There is increasing evidence that B lymphocytes are involved in the pathogenesis of multiple sclerosis, and they may be a therapeutic target. Rituximab, a monoclonal antibody, selectively targets and depletes CD20+ B lymphocytes.

In a phase 2, double-blind, 48-week trial involving 104 patients with relapsing–remitting multiple sclerosis, we assigned 69 patients to receive 1000 mg of intravenous rituximab and 35 patients to receive placebo on days 1 and 15. The primary end point was the total count of gadolinium-enhancing lesions detected on magnetic resonance imaging scans of the brain at weeks 12, 16, 20, and 24. Clinical outcomes included safety, the proportion of patients who had relapses, and the annualized rate of relapse.

As compared with patients who received placebo, patients who received rituximab had reduced counts of total gadolinium-enhancing lesions at weeks 12, 16, 20, and 24 (P<0.001) and of total new gadolinium-enhancing lesions over the same period (P<0.001); these results were sustained for 48 weeks (P<0.001). As compared with patients in the placebo group, the proportion of patients in the rituximab group with relapses was significantly reduced at week 24 (14.5% vs. 34.3%, P=0.02) and week 48 (20.3% vs. 40.0%, P=0.04).

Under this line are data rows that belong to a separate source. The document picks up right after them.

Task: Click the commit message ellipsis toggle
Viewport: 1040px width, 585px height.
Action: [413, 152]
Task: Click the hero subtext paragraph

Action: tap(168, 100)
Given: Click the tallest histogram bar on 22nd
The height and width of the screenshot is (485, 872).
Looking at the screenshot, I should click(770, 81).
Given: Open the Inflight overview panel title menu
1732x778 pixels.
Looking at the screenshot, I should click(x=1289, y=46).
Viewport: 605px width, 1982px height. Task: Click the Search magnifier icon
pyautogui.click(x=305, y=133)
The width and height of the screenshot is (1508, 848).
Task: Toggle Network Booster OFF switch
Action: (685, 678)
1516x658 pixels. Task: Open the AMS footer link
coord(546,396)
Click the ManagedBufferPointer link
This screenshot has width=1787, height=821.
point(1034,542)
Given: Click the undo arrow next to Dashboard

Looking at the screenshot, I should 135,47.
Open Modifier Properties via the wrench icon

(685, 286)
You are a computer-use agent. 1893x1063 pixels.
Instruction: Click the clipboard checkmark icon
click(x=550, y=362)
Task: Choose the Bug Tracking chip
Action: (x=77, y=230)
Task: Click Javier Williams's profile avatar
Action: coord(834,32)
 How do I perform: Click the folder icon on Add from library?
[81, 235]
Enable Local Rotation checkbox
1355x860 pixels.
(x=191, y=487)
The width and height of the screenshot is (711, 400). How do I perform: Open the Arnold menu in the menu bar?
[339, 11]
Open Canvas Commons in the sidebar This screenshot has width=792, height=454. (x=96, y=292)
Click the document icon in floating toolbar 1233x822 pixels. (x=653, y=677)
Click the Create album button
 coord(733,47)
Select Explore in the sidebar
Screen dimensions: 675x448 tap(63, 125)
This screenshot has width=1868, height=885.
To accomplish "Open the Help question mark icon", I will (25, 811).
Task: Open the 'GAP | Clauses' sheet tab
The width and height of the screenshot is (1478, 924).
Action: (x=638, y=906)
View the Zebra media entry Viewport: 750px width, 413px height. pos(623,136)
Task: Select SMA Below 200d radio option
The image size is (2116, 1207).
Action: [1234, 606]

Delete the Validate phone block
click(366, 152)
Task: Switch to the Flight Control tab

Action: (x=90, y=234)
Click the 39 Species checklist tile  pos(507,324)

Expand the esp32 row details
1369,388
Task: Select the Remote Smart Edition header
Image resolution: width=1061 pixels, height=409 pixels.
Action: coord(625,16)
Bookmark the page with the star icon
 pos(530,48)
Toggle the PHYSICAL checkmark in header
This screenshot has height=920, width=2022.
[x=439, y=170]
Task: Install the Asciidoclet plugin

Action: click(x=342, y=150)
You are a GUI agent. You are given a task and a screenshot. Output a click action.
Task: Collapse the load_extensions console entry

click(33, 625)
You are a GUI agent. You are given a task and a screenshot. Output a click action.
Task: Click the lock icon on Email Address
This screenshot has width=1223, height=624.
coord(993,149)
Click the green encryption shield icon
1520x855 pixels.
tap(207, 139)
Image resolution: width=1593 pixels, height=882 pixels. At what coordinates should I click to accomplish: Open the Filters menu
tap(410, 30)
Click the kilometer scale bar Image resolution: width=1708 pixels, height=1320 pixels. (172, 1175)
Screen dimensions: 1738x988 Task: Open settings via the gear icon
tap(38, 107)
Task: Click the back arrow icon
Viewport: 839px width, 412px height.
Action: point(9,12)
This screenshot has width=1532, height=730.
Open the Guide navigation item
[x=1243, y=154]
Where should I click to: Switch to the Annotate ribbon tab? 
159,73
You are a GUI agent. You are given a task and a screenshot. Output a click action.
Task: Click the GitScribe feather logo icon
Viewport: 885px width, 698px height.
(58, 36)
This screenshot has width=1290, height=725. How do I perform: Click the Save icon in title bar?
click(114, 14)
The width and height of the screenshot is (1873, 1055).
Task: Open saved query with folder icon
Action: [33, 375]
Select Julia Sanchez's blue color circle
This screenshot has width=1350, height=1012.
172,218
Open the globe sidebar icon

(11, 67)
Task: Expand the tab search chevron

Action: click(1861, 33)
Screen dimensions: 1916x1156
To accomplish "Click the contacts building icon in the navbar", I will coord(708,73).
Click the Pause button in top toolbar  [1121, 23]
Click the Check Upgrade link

More patients in the rituximab group than in the placebo group had adverse events within 24 hours after the first infusion, most of which were mild-to-moderate events; after the second infusion, the numbers of events were similar in the two groups.

A single course of rituximab reduced inflammatory brain lesions and clinical relapses for 48 weeks. This trial was not designed to assess long-term safety or to detect uncommon adverse events. The data provide evidence of B-cell involvement in the pathophysiology of relapsing–remitting multiple sclerosis. (ClinicalTrials.gov number, NCT00097188.)